Thursday, 23 October 2008

Dutch city taps disused coalmines for clean, green heat

Australian
Tuesday 7/10/2008 Page: 8

IN an age of rapidly rising fuel bills, the discovery of vast supplies of free hot water sounds too good to be true. But that is exactly what one Dutch city has found to run the radiators of hundreds of homes, shops and offices.

Heerlen, in the southern province of Limburg, has created the first geothermal power station in the world using water naturally heated in the deep shafts of old coalmines which once provided the southern Netherlands with thousands of jobs but have been dormant since the 1970s.

Tapping "free energy" marks a breakthrough in green technology by exploiting the legacy of the coalmines that emitted so much pollution and helped create the climate change emergency faced by the planet. "With the threat of global warming and soaring energy prices, nobody can afford to sit back," Heerlen councillor Riet de Wit said. We have proved that a local initiative can provide a local solution for sustainable energy. Moreover, our concept can be adapted by former mining regions all over the world." The concept sounds simple.

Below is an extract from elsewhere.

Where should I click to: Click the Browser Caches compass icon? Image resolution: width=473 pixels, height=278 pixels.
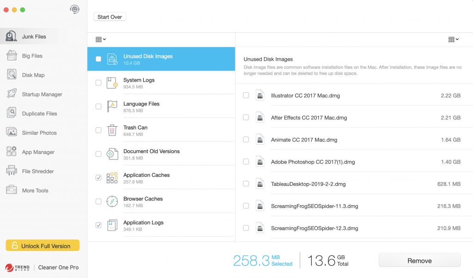tap(112, 201)
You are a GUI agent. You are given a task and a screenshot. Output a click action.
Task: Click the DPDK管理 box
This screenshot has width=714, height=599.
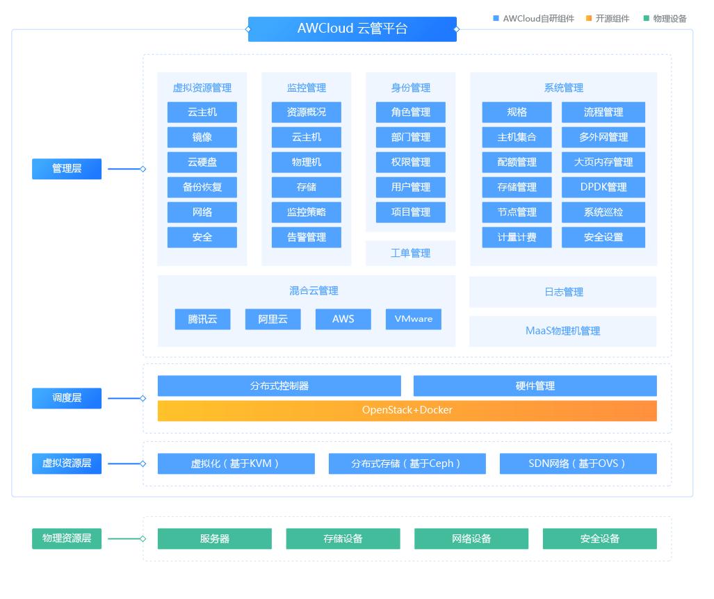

The abandoned mine shafts were seen as a blight on an area that has struggled to recover economically from the mass redundancies of miners in the 1970s. But after the mine works were demolished, new homes were built and linked to a geothermal power station pumping water up from the mines at a depth of 800m, where it reaches temperatures of 35C. The water is used to provide heating for 350 homes and then pumped back into the pit after use, where it heats up again for the cycle to continue. The water circulates two or three times a year.

The only drawback is that the homes need to be close enough to the old mines to make use of the heat, which is boosted by domestic boilers when greater temperatures are needed. Scientists estimate the project will produce at least 55 per cent fewer CO2 emissions than a traditional coal-fired power station and are now working on a carbon capture system to liquefy the CO2 and pump it back into other disused shafts rather than release it into the atmosphere.

The goal is emission-free heating, and the system could revitalise other former mining areas as sources of cheap, renewable energy. "For wind energy, you need wind. If there is no wind, there is no power. But with geothermal energy, you have a constant level of simple heat without any need for conversion," said Karl-Heinz Wolf, professor of coal and geothermal energy at the Technical University of Delft.

"You have it all year round and if you don't need it, you close the tap until you need it again. You have heat at a certain level and you only have to top it up if you want it at a higher level." And during summer, the water can be taken from near the top of the shaft, where it is cold enough to cool the city's buildings.